You are viewing a plain text version of this content. The canonical link for it is here.
Posted to dev@parquet.apache.org by Brian Henriksen <Br...@humedica.com> on 2016/01/20 16:31:13 UTC
MR job fails to read Parquet files with AvroReadSupport

Hello,

I could not find a user mailing list, please direct me to that if that is more appropriate for this question.

I have a Map-Reduce action that is part of an Oozie workflow that reads Parquet files from HDFS.  The purpose of the action is to read each Parquet record and output them as ‘|’ delimitated text.  I am working with CDH 4, Parquet 1.6.0, and the old apache.mapred API.  Here is the error I am getting, it appears to be occurring as mappers attempt to read the Parquet records and convert them to Avro (as I am using AvroReadSupport):



2016-01-19 16:46:42,626 WARN org.apache.hadoop.mapred.Child: Error running child
parquet.io.ParquetDecodingException: Can not read value at 0 in block 0 in file hdfs://nameservice1/group/foam/prototypes/parquet/ingest/201511/H788798/LDR/part-00023-r-00023.snappy.parquet
at parquet.hadoop.InternalParquetRecordReader.nextKeyValue(InternalParquetRecordReader.java:177)

SET OF TASKS
(a) Revise everything in the Parquet mailing-list post from "Posted to dev@parquet.apache.org" down to "for this question.", replacing "mailing list" with "discussion forum".
(b) Pick up the mailing-list post about the MapReduce job failing to read Parquet files, and continue it from where it stops.

SUPPLIED DATA
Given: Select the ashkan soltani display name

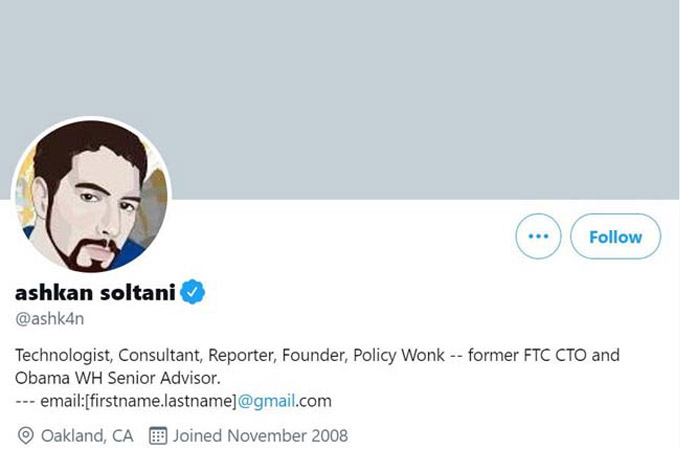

RESULTS FOR THE EXERCISE
(a)
Posted to dev@parquet.apache.org by Brian Henriksen <Br...@humedica.com> on 2016/01/20 16:31:13 UTC
MR job fails to read Parquet files with AvroReadSupport

Hello,

I could not find a user discussion forum, please direct me to that if that is more appropriate for this question.

(b)
at parquet.hadoop.ParquetRecordReader.nextKeyValue(ParquetRecordReader.java:130)
at parquet.hadoop.mapred.DeprecatedParquetInputFormat$RecordReaderWrapper.<init>(DeprecatedParquetInputFormat.java:90)
at parquet.hadoop.mapred.DeprecatedParquetInputFormat.getRecordReader(DeprecatedParquetInputFormat.java:47)
at org.apache.hadoop.mapred.MapTask.runOldMapper(MapTask.java:394)
at org.apache.hadoop.mapred.MapTask.run(MapTask.java:332)
at org.apache.hadoop.mapred.Child$4.run(Child.java:268)
at java.security.AccessController.doPrivileged(Native Method)
at javax.security.auth.Subject.doAs(Subject.java:415)
at org.apache.hadoop.security.UserGroupInformation.doAs(UserGroupInformation.java:1438)
at org.apache.hadoop.mapred.Child.main(Child.java:262)
Caused by: org.apache.avro.AvroRuntimeException: Bad index: 2
at org.apache.avro.mapred.Pair.put(Pair.java:155)
at parquet.avro.AvroIndexedRecordConverter.set(AvroIndexedRecordConverter.java:116)
at parquet.avro.AvroIndexedRecordConverter.access$000(AvroIndexedRecordConverter.java:38)
at parquet.avro.AvroIndexedRecordConverter$1.add(AvroIndexedRecordConverter.java:76)
at parquet.avro.AvroIndexedRecordConverter$FieldStringConverter.addBinary(AvroIndexedRecordConverter.java:252)
at parquet.column.impl.ColumnReaderImpl$2$7.writeValue(ColumnReaderImpl.java:322)
at parquet.column.impl.ColumnReaderImpl.writeCurrentValueToConverter(ColumnReaderImpl.java:369)
at parquet.io.RecordReaderImplementation.read(RecordReaderImplementation.java:400)
at parquet.hadoop.InternalParquetRecordReader.nextKeyValue(InternalParquetRecordReader.java:173)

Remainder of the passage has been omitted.